Что такое кино?
Шрифт:
Я готов пойти дальше. К этому чисто внешнему и скорее нравственному, нежели эстетическому, оправданию присовокупляется гораздо более важный, на мой взгляд, критический аргумент. Разумеется, можно с полным правом высказывать оговорки по поводу того или иного шедевра: можно упрекать Расина за рассказ Тэрамена, можно ставить Мольеру в вину развязки его пьес, а Корнелю — неумелое обращение с правилами. Не берусь утверждать, что такие критические замечания ложны или бесплодны; однако, по–моему, гораздо более плодотворна противоположная позиция в тех случаях, когда речь идет о художественном творчестве определенного уровня или, во всяком случае, когда сталкиваешься с гениальностью. Я хочу этим сказать, что вместо недоуменных попыток избавить произведение от его мнимых недостатков лучше подходить к этим недостаткам с положительным предвзятым мнением и рассматривать их, как достоинства, тайну которых мы еще не смогли раскрыть. Согласен, что такой критический подход может казаться абсурдным, если заведомо относиться к объекту с сомнениями; эта позиция основана на своеобразном пари. Необходимо «поверить» в «Огни рампы», чтобы стать их безоговорочным защитником, но ведь оснований поверить в этот фильм предостаточно. Тот факт, что эти основания не столь очевидны для всех, свидетельствует лишь о том, как пишет в журнале
Впрочем, я, возможно, преувеличиваю. Такая апологетическая критика, вероятно, не была бы пригодна для всех шедевров, даже если их авторов можно считать гениальными. Однако она, несомненно, применима к произведениям того типа, к которому принадлежат именно «Огни рампы» и которые я определил бы как плоды размышления, а не как «поделки» или «домыслы». Я имею в виду произведения, которые действительно ни с чем, кроме них самих, нельзя сопоставить, произведения, внутренний строй которых можно сравнить с наслоением кристаллов вокруг центрального ядра. Их можно полностью понять, лишь оттолкнувшись именно от этого центра. Если согласиться с тем, что понимать их надо «изнутри», тогда их кажущийся беспорядок, даже их несоответствия, преобразуются в необходимый и совершенный порядок. По отношению к художественному творчеству такого типа никогда нельзя утверждать, будто художник ошибается; можно лишь говорить, что критика слишком медлит с пониманием необходимости «недостатков».
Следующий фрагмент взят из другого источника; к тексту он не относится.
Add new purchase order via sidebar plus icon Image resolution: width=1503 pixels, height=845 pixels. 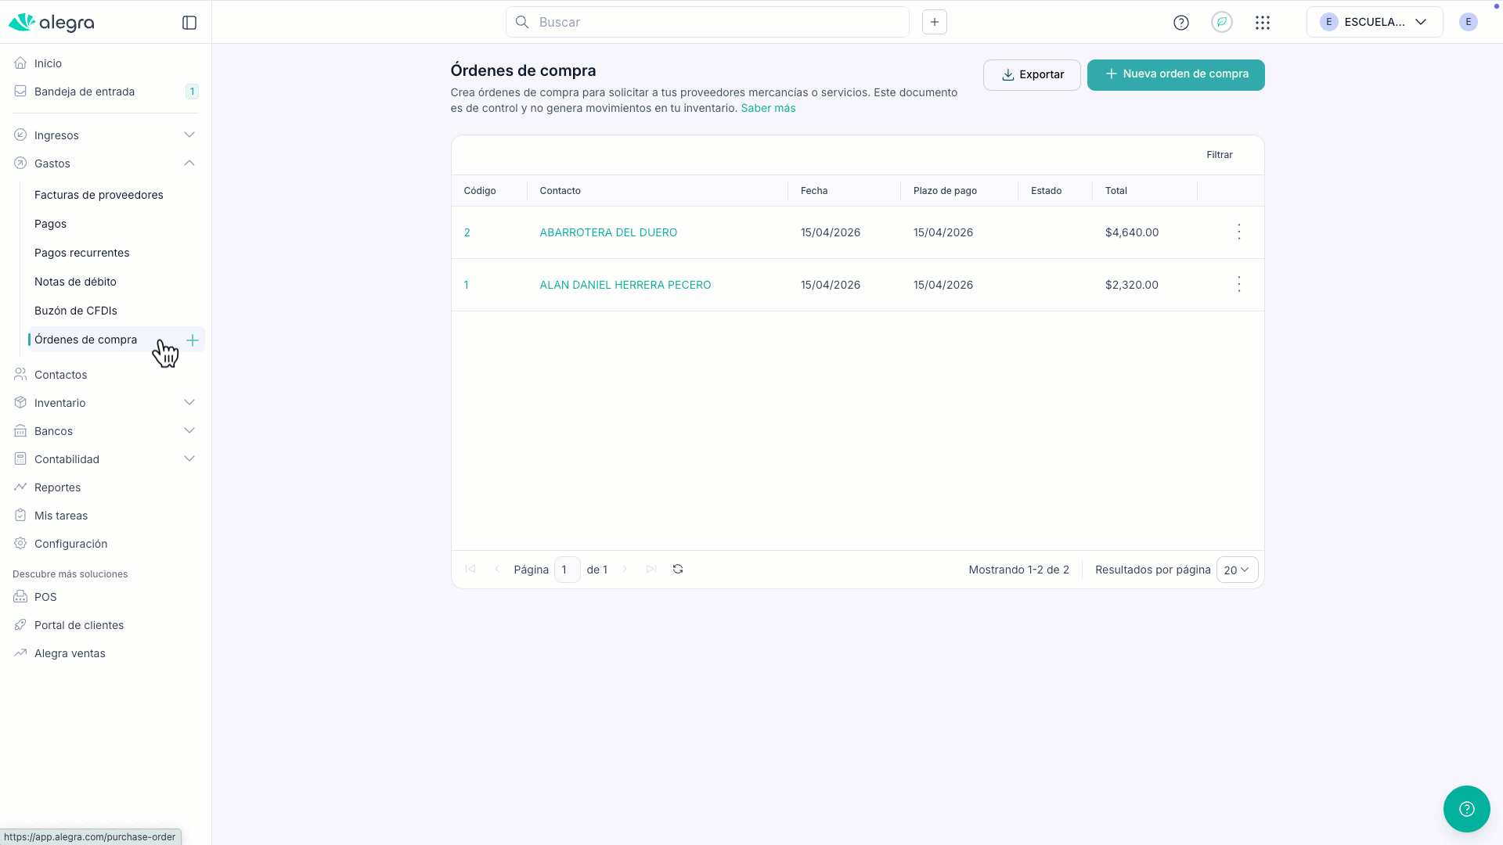tap(193, 340)
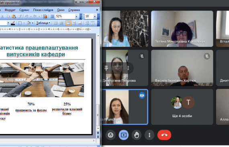Image resolution: width=229 pixels, height=147 pixels.
Task: Open the font size 18 dropdown
Action: tap(95, 17)
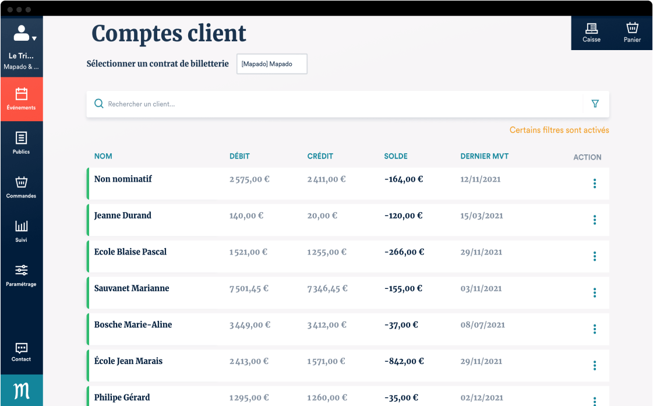Screen dimensions: 653x406
Task: Click the Mapado logo at the sidebar bottom
Action: [22, 390]
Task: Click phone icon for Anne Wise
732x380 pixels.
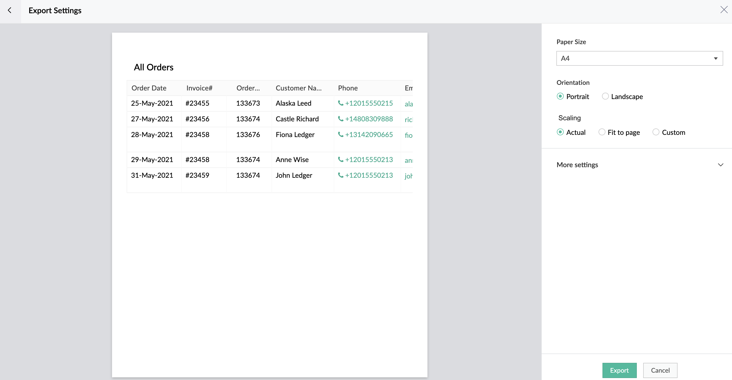Action: 340,160
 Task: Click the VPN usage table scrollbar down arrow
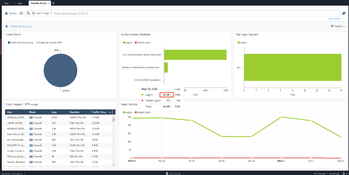(x=114, y=165)
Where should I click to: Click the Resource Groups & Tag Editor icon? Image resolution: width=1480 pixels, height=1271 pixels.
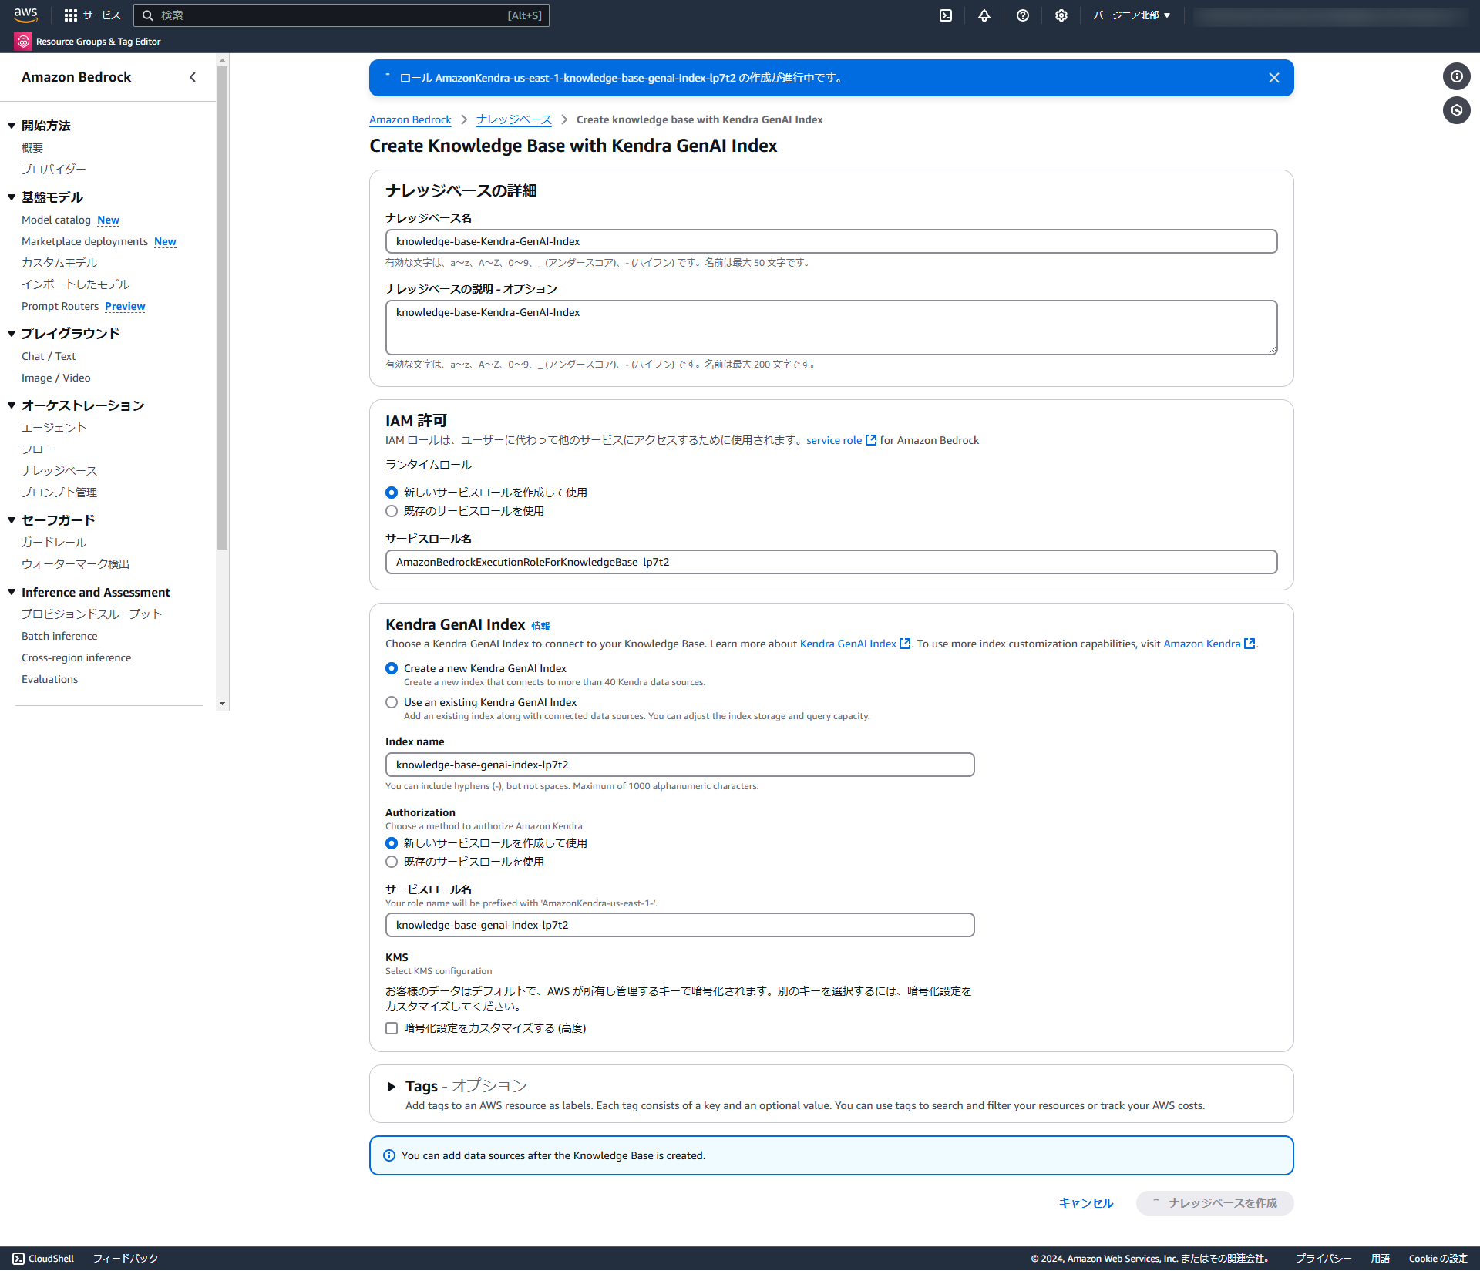point(23,42)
Я убедился в правильности этих рассуждении в тот вечер в театре «Комеди Франсэз», когда волей богов были соединены «Дон–Жуан» и Чаплин. Сколько раз мы читали или слышали, будто эта трагикомедия Мольера — несомненно его самое богатое по содержанию, но «хуже всего сделанное» создание. Правда, Мольер написал эту вещь очень быстро, и ее бурлящий беспорядок, распыленность, дробность, неравномерность звучания являются совершенно естественным результатом. Мы, разумеется, всегда готовы находить в этих недостатках прелесть, готовы даже оправдывать их, но мы не ставим под сомнение, что это действительно недостатки. Большая заслуга постановки Жана Мейера заключалась в том, что «Дон–Жуан» был сыгран очень быстро, без антрактов, благодаря чему впервые выявилось совершенство его драматургического построения. Таковы некоторые движения в природе, которые глаз неспособен синтезировать и чья дивная гармония раскрывается только при замедленной киносъемке. По сравнению с «Дон–Жуаном» теперь уже «Проделки Скапена» казались произведением нестройным, с замедленным темпом.
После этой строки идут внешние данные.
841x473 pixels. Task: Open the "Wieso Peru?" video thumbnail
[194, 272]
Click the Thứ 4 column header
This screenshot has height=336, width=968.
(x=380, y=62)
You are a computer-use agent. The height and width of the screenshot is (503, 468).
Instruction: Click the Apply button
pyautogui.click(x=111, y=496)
Я позволяю себе такое сравнение потому, что между шедевром Мольера и «Огнями рампы» существует глубокое сходство. Подобно «Дон–Жуану», фильм «Огни рампы» представляет собой произведение, глубоко продуманное и в то же время написанное очень быстро; оно, несомненно, выражает самые сокровенные порывы сердца художника, которые он давно и, может быть, бессознательно вынашивал и которые наконец вырвались на поверхность с необычайной быстротой, не дающей времени на поправки и возвраты к сделанному. (Обычно Чаплин делал свои фильмы в течение долгих месяцев, а иногда целого года.) Быстрота постановки или, скорее, последней видимой ее фазы, не только не допускает пробелов или слабых мест, а, наоборот, гарантирует произведению безошибочность гармонии в силу того, что она диктуется подсознанием. Пусть меня правильно поймут: я вовсе не выступаю здесь в защиту романтического вдохновения; напротив, я отстаиваю психологию творчества, предполагающего одновременно наличие гениальности, глубокого размышления и завершающей спонтанности исполнения. Именно эти условия объединились, на мой взгляд, в «Огнях рампы».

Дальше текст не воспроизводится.